- [Text to read]:

┌──

For the job it does, I'll GLADLY go a little slower and take an extra few minutes to get the much better windrow.

NOTE: This is just my experience. I've only used my used rotary less than a year, & my 10-wheel JD702 is for sale....


----------



## broadriverhay (Jun 13, 2014)

Old post but some good info on Rotary Rakes. Sounds like Krone gets the vote here.


----------



## KurtS1 (Jun 8, 2020)

My friend purchased one last year and is very happy with it. He bought it new and I think that it was in the 6-7 K range (US). He replaced a Peqeua, that he bought new around 10 years ago. He used it for several years with a special cage, built by some Amish welders, around the gear-box. The gear-box developed some "cracks" sometime after it came out of warranty.


----------



## ttazzman (Sep 29, 2019)

└──

- [Extracted material]:

┌──

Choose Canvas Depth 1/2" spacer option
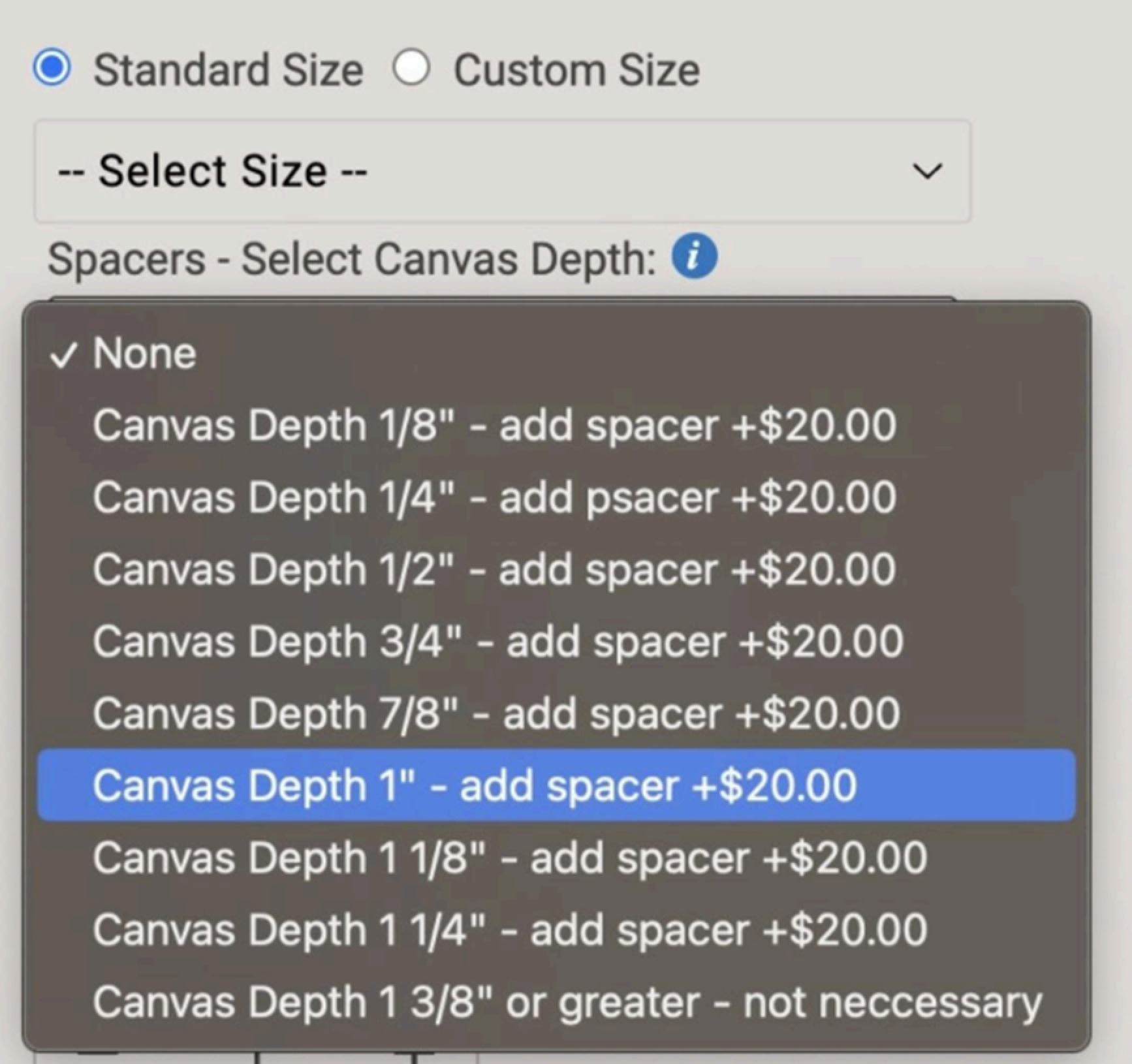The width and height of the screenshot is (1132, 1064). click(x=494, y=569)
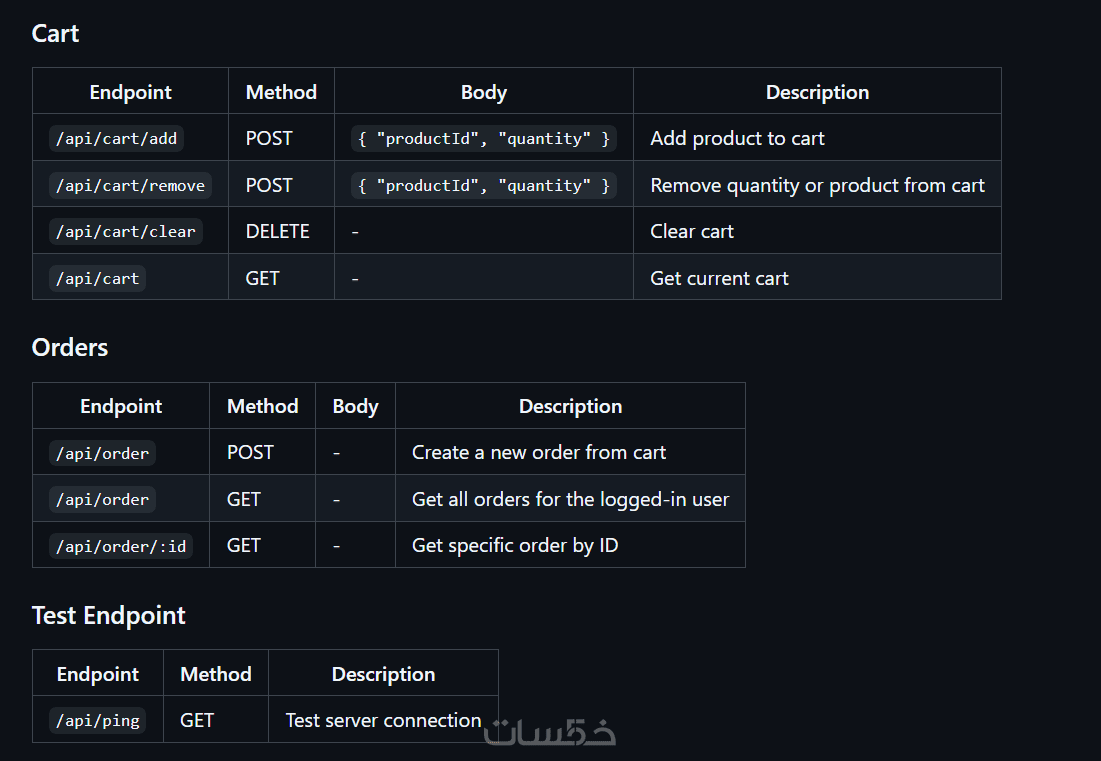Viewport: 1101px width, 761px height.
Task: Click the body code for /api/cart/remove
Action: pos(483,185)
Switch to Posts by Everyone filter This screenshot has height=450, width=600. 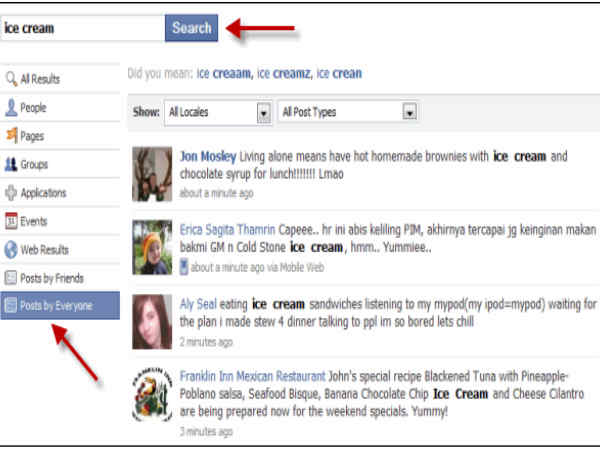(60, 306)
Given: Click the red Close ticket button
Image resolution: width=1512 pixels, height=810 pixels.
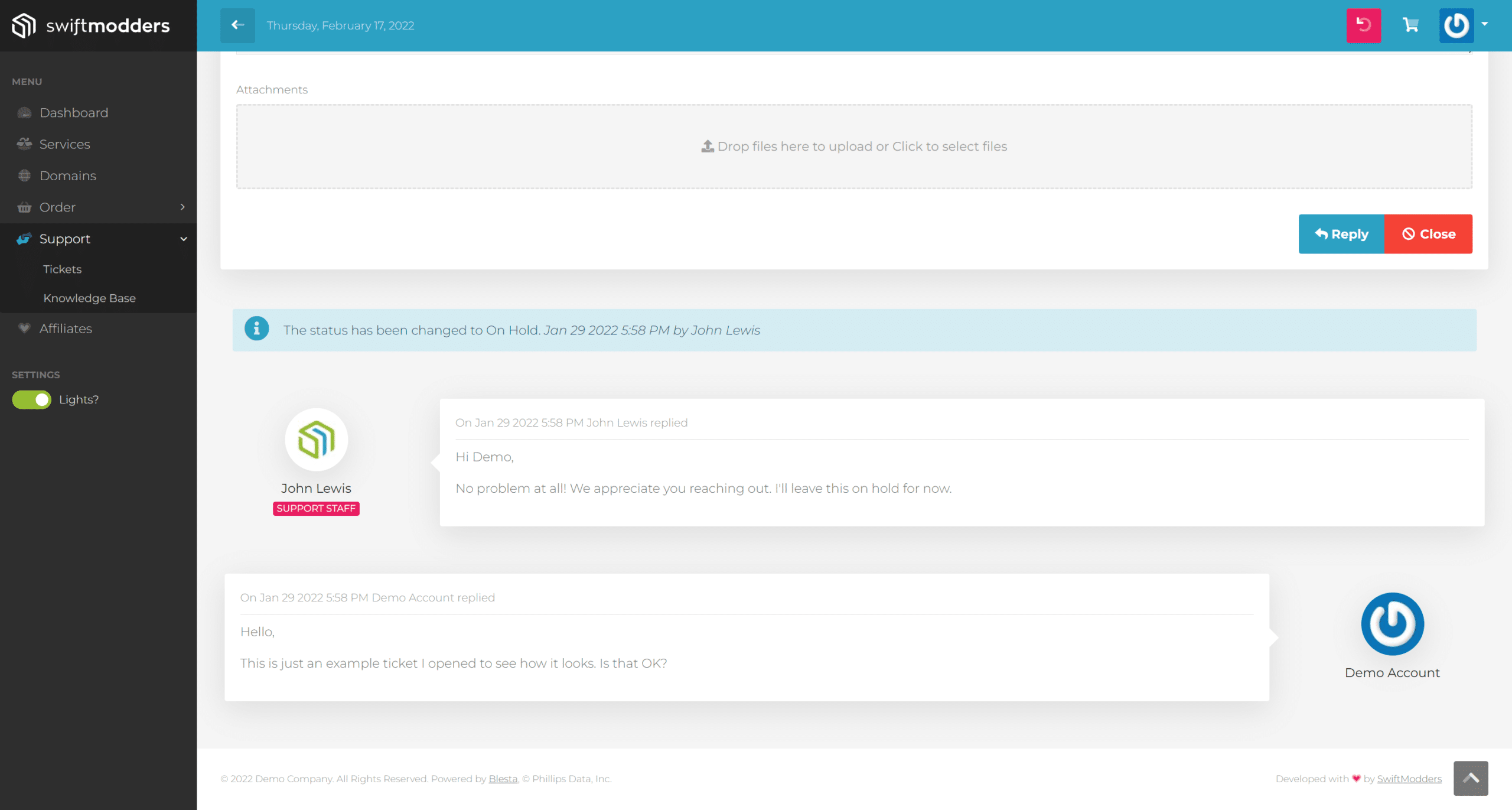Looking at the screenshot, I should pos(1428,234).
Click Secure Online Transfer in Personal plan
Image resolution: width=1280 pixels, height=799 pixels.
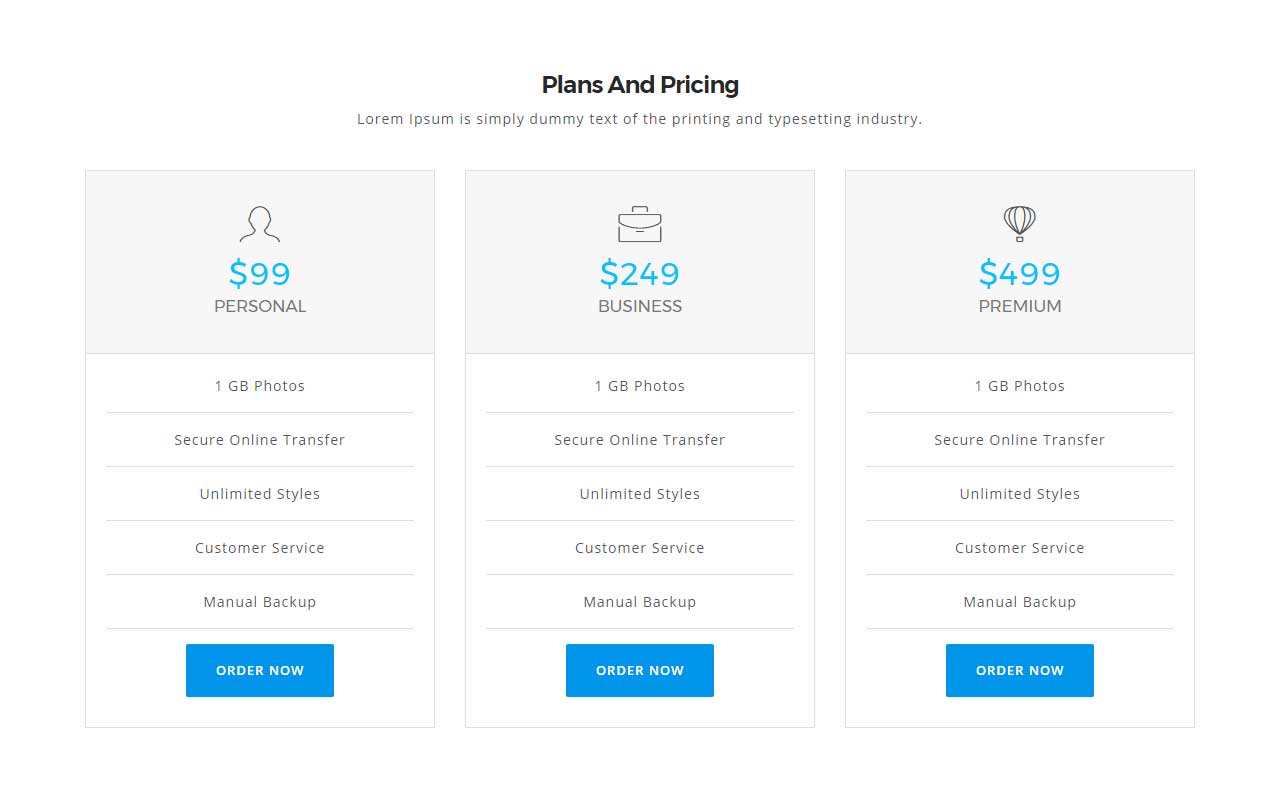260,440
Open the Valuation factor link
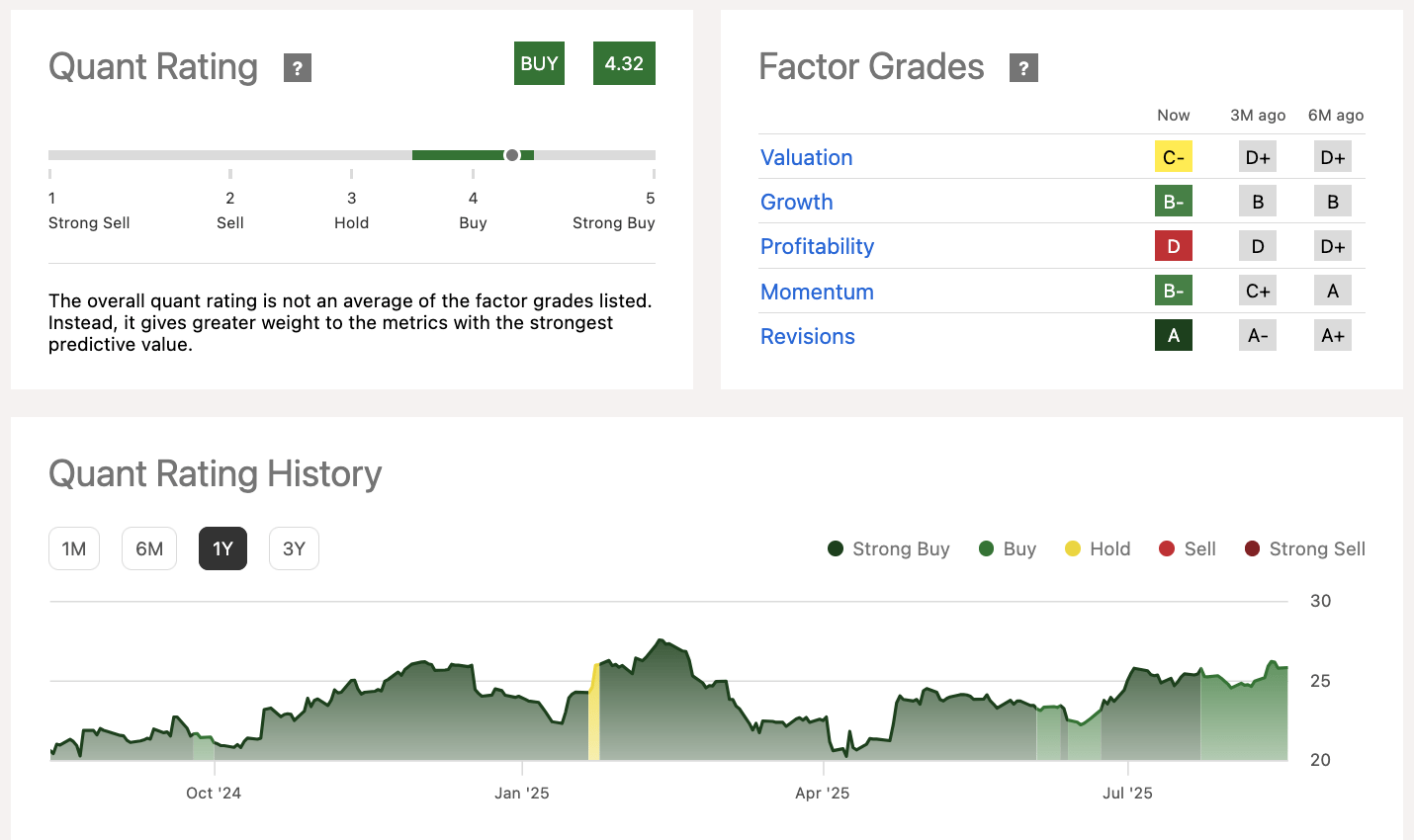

└──

- [Set task A]:
In the rotary rake thread, roughly what price does KurtS1 think his friend paid?
- [Set task B]:
Please extend the rotary rake thread from the point where it stops.
The items are separate from the rotary rake thread.

- [Reply A]:
In the 6-7 K range (US).

- [Reply B]:
i picked up a used Kubota RA1042T a couple of weeks ago to try next year.....seems to be a very well made rake...its the same rake as a New Holland 3114 and Viacon (?) .......we shall see how she goes next year


----------



## ttazzman (Sep 29, 2019)

we used the RA1042T to rake very heavy first cut hay this year....i would put my experience in line with post #17 ........we started with bar rakes....went to a Ogden wheel rake........then to this rotary......amazing difference all good handles heavy hay with EASE......sold the Ogden...kept a old bar rake as a backup ....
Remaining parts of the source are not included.